Stochastic homogenization of fractional obstacle problems

TL;DR

This paper establishes a stochastic homogenization framework for nonlinear, nonlocal obstacle problems involving fractional p-Laplacian operators with randomly distributed obstacles, extending previous periodic and well-separated models.

Contribution

It introduces a novel homogenization approach for complex obstacle distributions, including clustering effects and random shapes, using Palm measures and identifying a critical scaling regime.

Findings

Identified a critical scaling where obstacle capacity density is additive almost surely.

Derived an effective homogenized problem analogous to periodic or well-separated cases.

Extended analysis to obstacles with random shapes and nonlocal interaction kernels.

Abstract

We prove a stochastic homogenization result for a class of \emph{nonlinear} and \emph{nonlocal} variational problems in domains with many small randomly distributed (bilateral) obstacles. Our model case is a Dirichlet problem for the \emph{fractional} $p$-Laplacian, $p>1$, where a pinning condition $u=0$ is imposed on the solution in a \emph{random} collection of small balls whose centers and radii are generated by a \emph{stationary marked point process}. Such a general obstacle distribution allows for \emph{clustering effects} to appear with positive probability.

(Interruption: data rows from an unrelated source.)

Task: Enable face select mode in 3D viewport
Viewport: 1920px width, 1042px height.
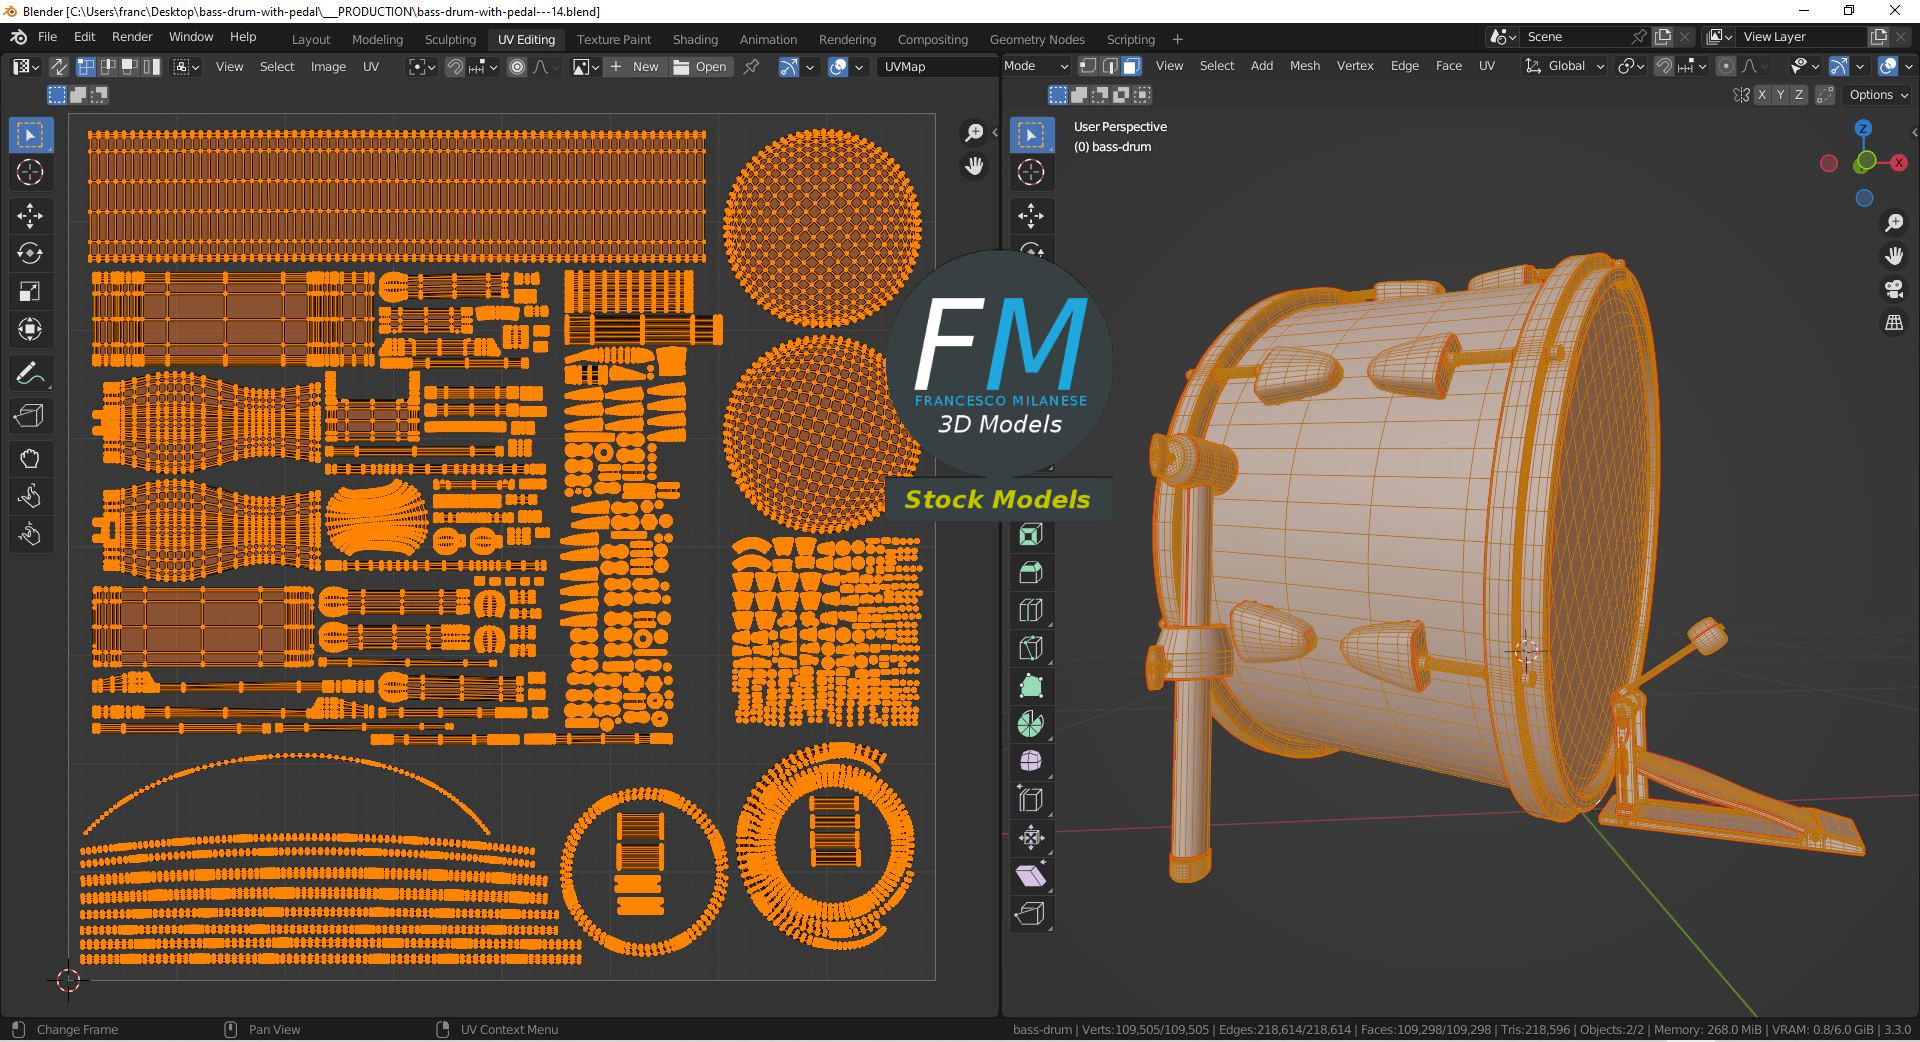Action: point(1132,66)
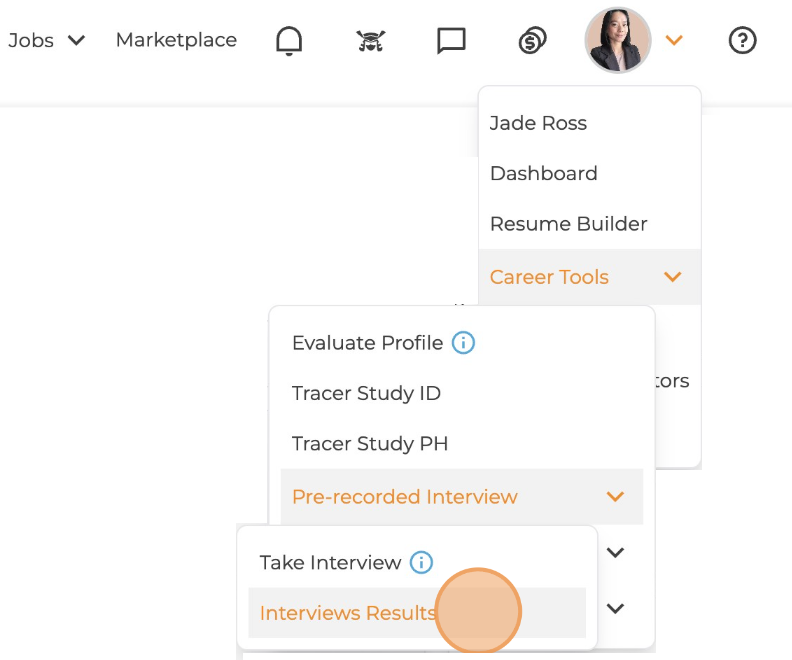This screenshot has height=660, width=792.
Task: Choose Tracer Study ID option
Action: (x=366, y=393)
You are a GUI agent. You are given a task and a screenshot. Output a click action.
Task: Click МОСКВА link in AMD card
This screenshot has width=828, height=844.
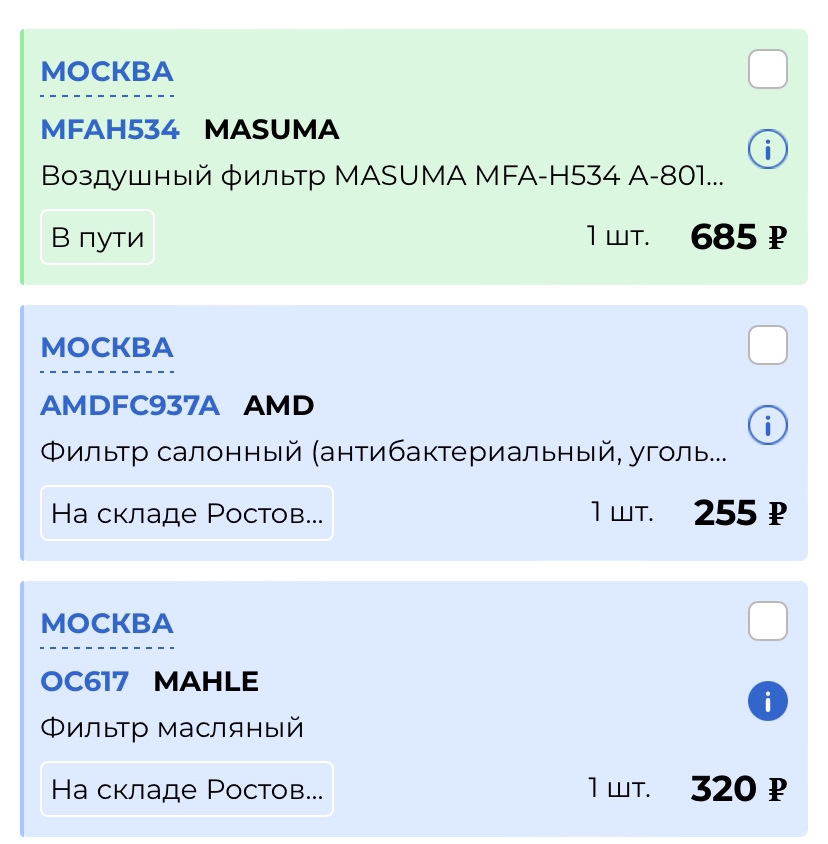pyautogui.click(x=107, y=348)

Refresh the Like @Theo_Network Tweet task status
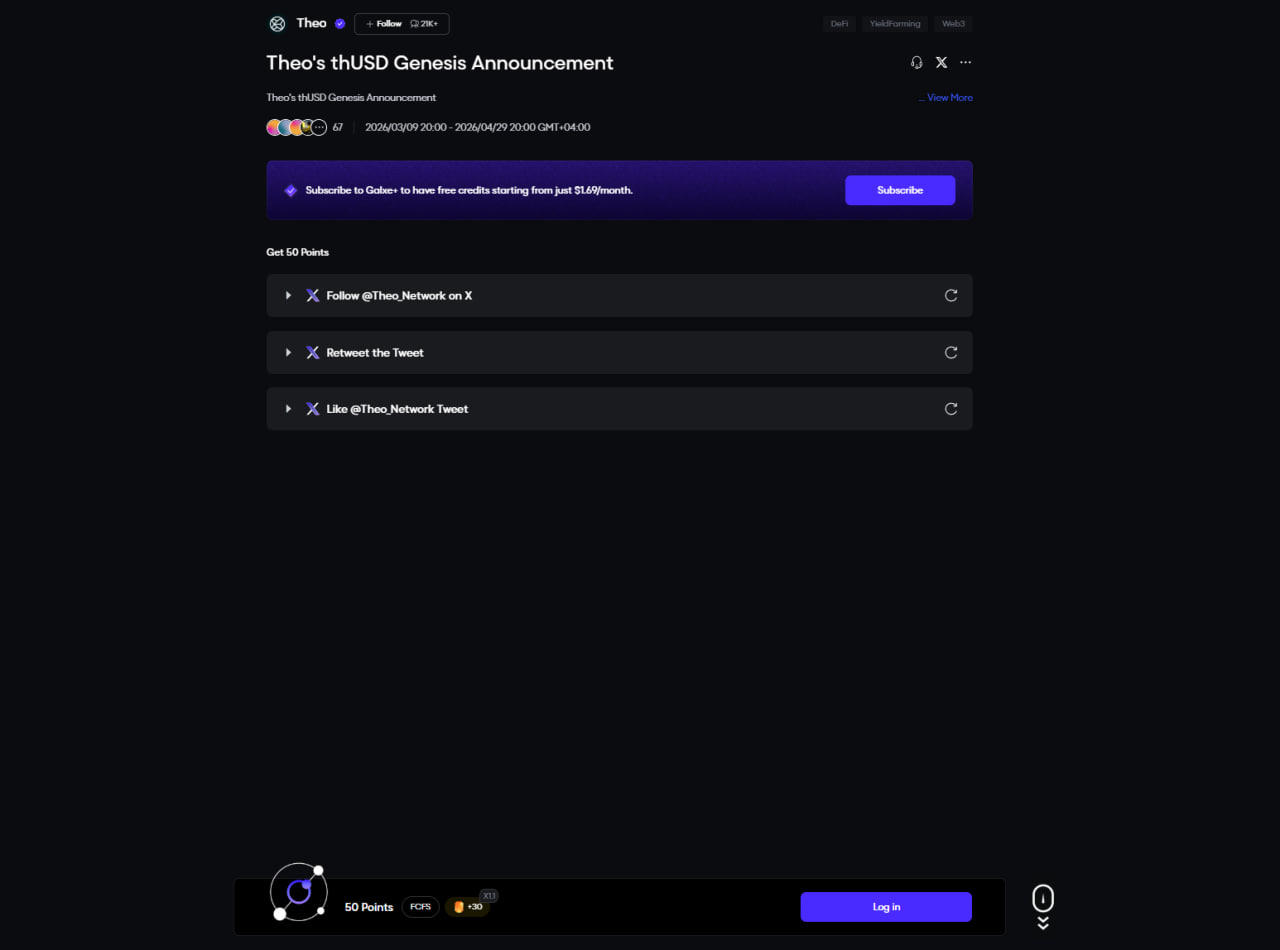(x=951, y=409)
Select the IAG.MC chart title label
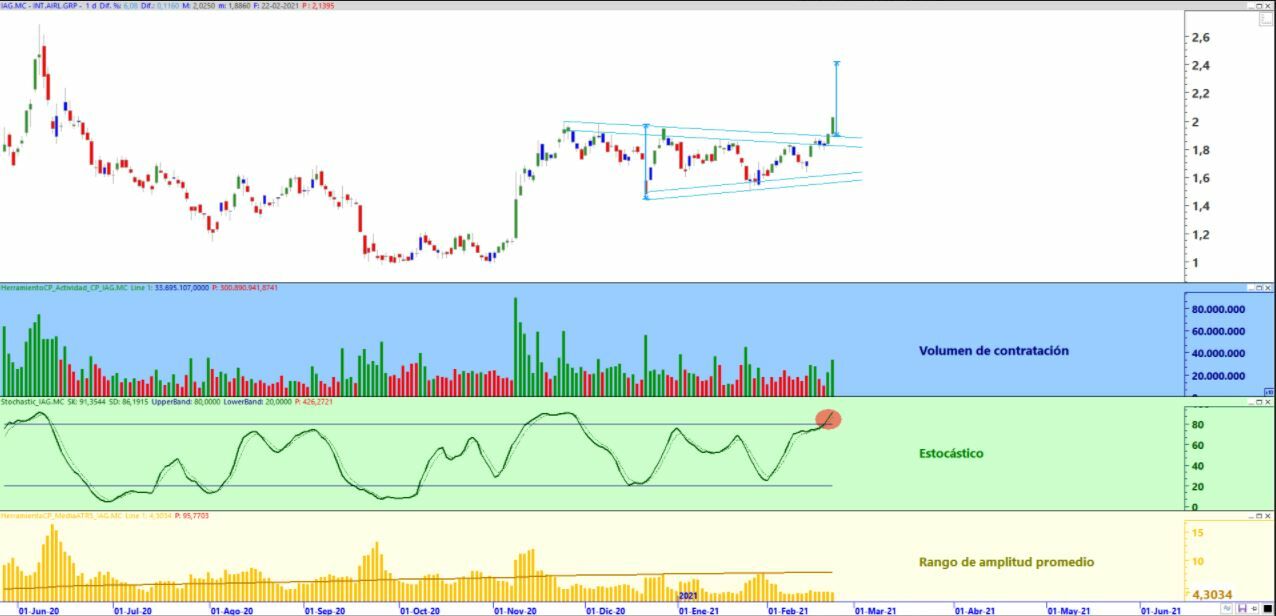The height and width of the screenshot is (616, 1276). coord(40,5)
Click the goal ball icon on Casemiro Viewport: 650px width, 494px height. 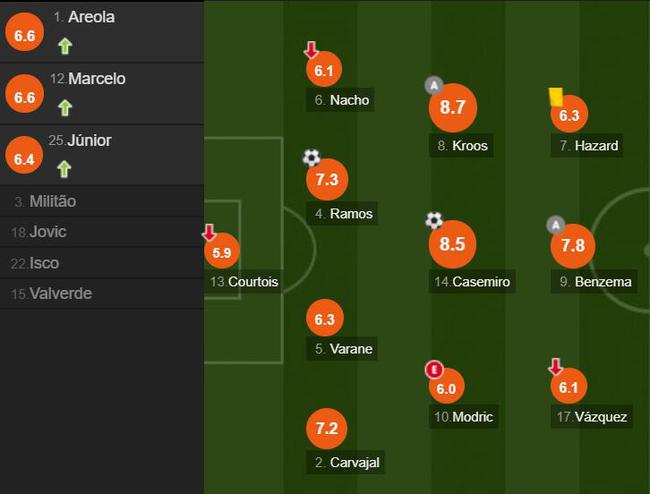tap(434, 220)
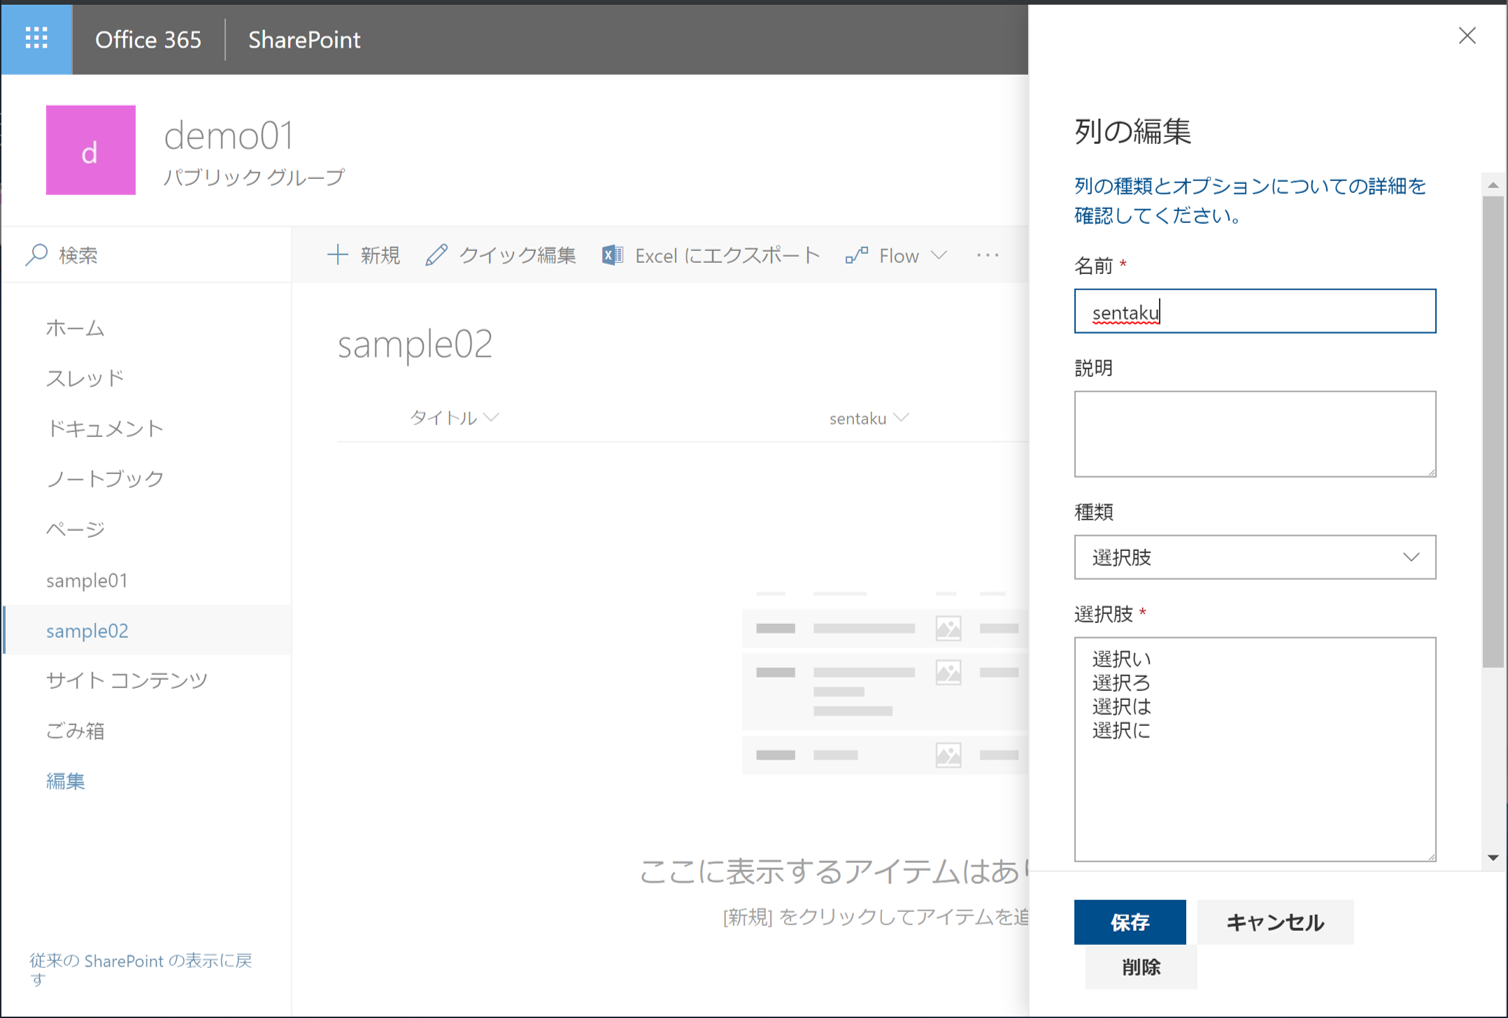
Task: Expand the Flow dropdown chevron
Action: click(x=938, y=255)
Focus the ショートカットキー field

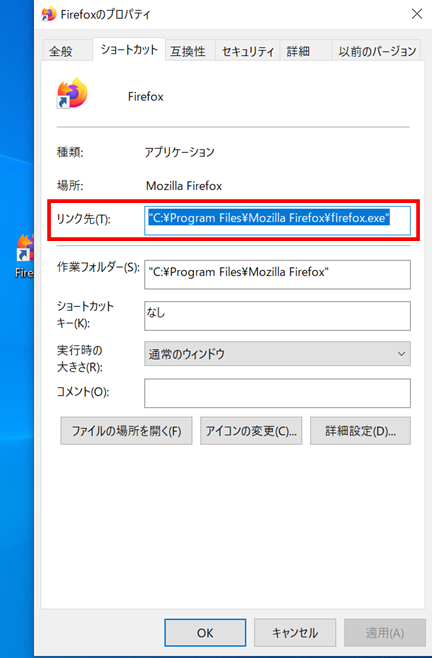point(277,316)
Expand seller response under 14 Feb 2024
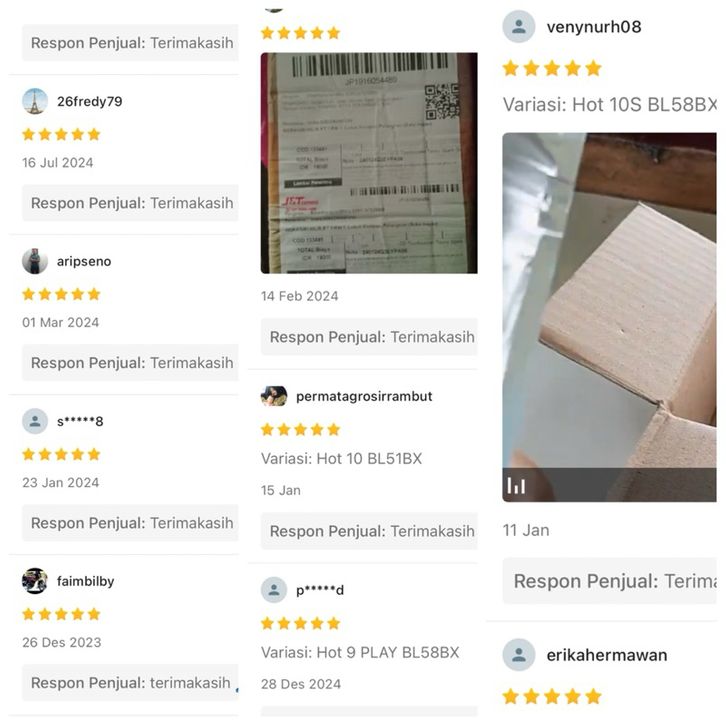This screenshot has height=726, width=726. coord(369,337)
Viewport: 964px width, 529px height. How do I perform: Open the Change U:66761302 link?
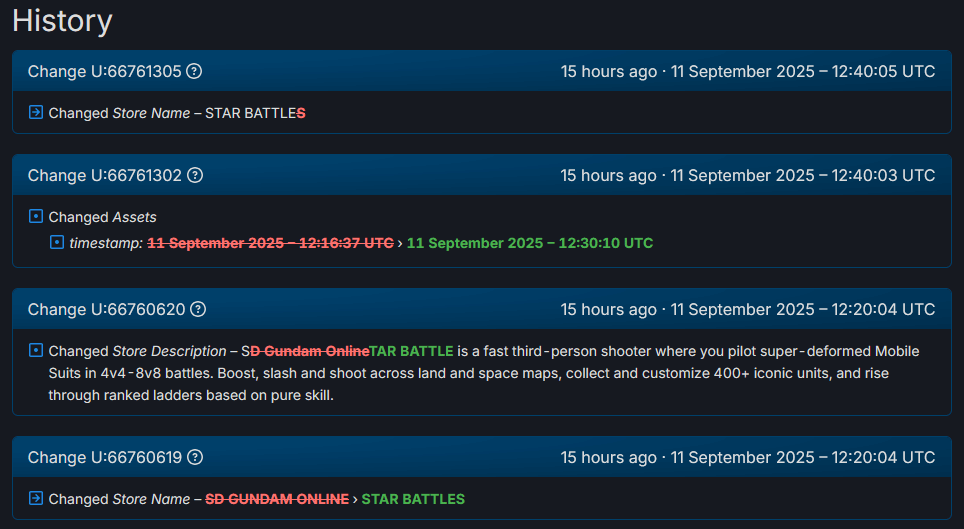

Under suitable moment conditions on the obstacle radii, we identify a critical scaling regime in which the fractional $p$-capacity density of the obstacles is asymptotically additive \emph{almost surely}. In turn, this key property allows us to derive an effective homogenized problem which is formally analogous to the one obtained in the periodic setting or under the assumption of well-separation for the obstacles. The analysis also extends to the case of \emph{randomly shaped obstacles} and to a broad class of \emph{nonlocal interaction kernels}. At the methodological level, the paper develops a streamlined proof strategy with several new ingredients, among them the use of Palm measures.